● **Required task 1**: In the Kings arena article, about how much was Sacramento to pay toward the downtown arena under the collapsed deal?
● **Required task 2**: Please continue the Kings arena article from its last sentence.

● **Source document**:
========================
Johnson publicly ridiculed the Maloofs on Friday for suddenly shifting their focus to renovation after insisting for years on a new arena. But when asked about the family's longtime opposition to renovating the existing building, George Maloof said the owners "don't believe that the incremental revenues would be enough to take care of a brand new building."

Among the many complaints from the Maloofs that wound up killing the arena financing deal at the Board of Governors' meeting Friday in New York, the family believed that unresolved issues with the term sheet agreed to during All-Star weekend in Orlando were either not addressed by the city or not communicated by the NBA to city officials. The deal, which called for Sacramento to pay approximately $255 million toward the $400 million downtown arena, collapsed when the Maloofs met with Johnson Friday in an attempt to address their concerns and Johnson indicated he had no more room to negotiate.

"We can't do more than we've done," Johnson said Friday. "It's impossible."

The he-said, he-said over who walked away from the deal was the latest disruption in efforts to find a suitable arena solution that would keep the Kings in Sacramento. Johnson on Friday accused the Maloofs of failing to honor the agreement that was reached in principle during All-Star weekend. George Maloof reiterated Monday to CBSSports.com that it was a non-binding agreement and suggested that it had been railroaded through City Council with as many as 15 items added, changed or otherwise not fully negotiated.
========================
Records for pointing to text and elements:
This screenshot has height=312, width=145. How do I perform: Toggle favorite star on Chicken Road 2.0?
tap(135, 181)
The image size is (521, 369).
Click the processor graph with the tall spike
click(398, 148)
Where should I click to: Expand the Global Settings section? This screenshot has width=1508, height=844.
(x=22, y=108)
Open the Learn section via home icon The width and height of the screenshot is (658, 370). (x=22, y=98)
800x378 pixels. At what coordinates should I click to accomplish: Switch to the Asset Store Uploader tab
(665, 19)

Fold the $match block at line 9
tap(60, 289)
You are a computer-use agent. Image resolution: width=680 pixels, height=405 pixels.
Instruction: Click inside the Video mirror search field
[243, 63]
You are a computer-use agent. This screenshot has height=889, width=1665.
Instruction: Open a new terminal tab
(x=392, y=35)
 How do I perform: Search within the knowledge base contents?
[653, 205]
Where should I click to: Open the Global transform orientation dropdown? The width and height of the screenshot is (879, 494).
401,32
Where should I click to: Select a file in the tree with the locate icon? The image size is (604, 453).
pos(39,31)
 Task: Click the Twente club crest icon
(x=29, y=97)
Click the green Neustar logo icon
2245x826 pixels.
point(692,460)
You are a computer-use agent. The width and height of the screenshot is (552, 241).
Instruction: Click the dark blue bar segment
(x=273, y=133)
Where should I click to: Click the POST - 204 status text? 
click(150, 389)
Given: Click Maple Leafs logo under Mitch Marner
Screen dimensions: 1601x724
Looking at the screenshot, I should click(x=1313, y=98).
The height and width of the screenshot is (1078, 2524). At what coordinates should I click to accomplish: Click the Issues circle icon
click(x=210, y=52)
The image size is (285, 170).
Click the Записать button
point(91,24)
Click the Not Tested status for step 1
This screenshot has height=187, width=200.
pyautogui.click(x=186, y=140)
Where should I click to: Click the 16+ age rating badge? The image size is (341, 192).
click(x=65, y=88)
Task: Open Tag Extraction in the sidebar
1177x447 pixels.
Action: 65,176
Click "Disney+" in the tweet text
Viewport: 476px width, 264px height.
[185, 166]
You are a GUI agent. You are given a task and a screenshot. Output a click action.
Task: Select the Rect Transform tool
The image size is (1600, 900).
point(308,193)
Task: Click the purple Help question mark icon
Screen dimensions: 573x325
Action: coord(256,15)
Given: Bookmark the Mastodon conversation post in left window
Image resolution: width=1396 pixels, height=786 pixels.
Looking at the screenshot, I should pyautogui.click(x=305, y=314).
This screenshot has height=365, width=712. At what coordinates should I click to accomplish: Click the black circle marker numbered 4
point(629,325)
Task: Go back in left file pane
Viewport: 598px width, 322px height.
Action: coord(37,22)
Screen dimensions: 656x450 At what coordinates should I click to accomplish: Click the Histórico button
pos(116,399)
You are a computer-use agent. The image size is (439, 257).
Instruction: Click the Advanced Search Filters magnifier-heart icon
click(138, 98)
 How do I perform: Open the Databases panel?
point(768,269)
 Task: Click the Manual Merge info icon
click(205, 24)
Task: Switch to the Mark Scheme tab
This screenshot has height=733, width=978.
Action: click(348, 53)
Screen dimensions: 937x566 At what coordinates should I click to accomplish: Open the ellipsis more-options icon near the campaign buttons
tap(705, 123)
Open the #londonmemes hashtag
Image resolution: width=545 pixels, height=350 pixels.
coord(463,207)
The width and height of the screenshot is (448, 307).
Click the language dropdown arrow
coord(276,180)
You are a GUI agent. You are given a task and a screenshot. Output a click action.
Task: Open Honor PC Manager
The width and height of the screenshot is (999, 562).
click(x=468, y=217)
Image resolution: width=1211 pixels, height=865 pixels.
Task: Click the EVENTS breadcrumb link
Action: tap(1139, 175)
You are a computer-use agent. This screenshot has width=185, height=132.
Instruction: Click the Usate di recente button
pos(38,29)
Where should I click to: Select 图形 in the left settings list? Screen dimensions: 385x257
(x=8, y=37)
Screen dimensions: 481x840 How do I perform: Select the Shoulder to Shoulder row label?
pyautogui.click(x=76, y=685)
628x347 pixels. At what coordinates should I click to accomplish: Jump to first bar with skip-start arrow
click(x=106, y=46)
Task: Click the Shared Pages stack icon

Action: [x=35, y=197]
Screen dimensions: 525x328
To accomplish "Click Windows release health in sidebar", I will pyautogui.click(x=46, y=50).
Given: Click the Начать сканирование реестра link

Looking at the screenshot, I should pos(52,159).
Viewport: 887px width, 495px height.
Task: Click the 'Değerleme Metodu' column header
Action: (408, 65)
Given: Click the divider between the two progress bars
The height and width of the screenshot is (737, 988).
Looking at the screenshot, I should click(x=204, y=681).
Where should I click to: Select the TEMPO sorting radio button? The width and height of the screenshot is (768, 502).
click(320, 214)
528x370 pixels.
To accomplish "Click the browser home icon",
========================
● **Exercise answer 1**: Approximately $255 million.

● **Exercise answer 2**:
"We've been pretty diligent about our position," he said. "We have a paper trail. We've shown our concerns throughout the whole process and they've never been addressed, which I think has been very frustrating for us. ... I would say the city was rushing the process."

Responding to Johnson's accusation that the Maloofs backed away from the deal because they want to move the team, George Maloof said, "Our intention is to stay in Sacramento." But when pressed for a commitment that the family would not file a relocation petition with the NBA, he said, "Ask me in a year."

"We're not even thinking beyond that, and we have no desire to relocate, really, to be honest with you," George Maloof said. "No desire. We feel we have great fans and we want to work something out."

But the year-long arena funding negotiation came after the Maloofs agreed to put on hold their exploration of Anaheim as a new home for the team through relocation. Their opponents simply view the latest developments as another stall tactic as the team heads on its way out of town. George Maloof said Monday that one city had reached out to the family over the weekend in an effort to persuade them to move the team. He declined to name the city.

"I have not returned their email yet," George Maloof said. "But I will and explain to them we are committed to the process of staying in Sacramento. I just want to make that real clear. There's no alternative motive."

The Maloofs have yet to formally propose to city officials the possibility of restarting the negotiations without the NBA as the Kings' negotiating agent.

Johnson said Friday he would proceed with caution into any further negotiations with the Maloofs and that if he did engage the family again in arena talks, "There would have to be a binding agreement pretty quick."

"This is about trust and credibility from my standpoint," Johnson said. "I think I've learned that they can change their minds."

Also on Friday, commissioner David Stern seemed to give tacit approval for the city and the Maloofs to proceed with reopening arena talks.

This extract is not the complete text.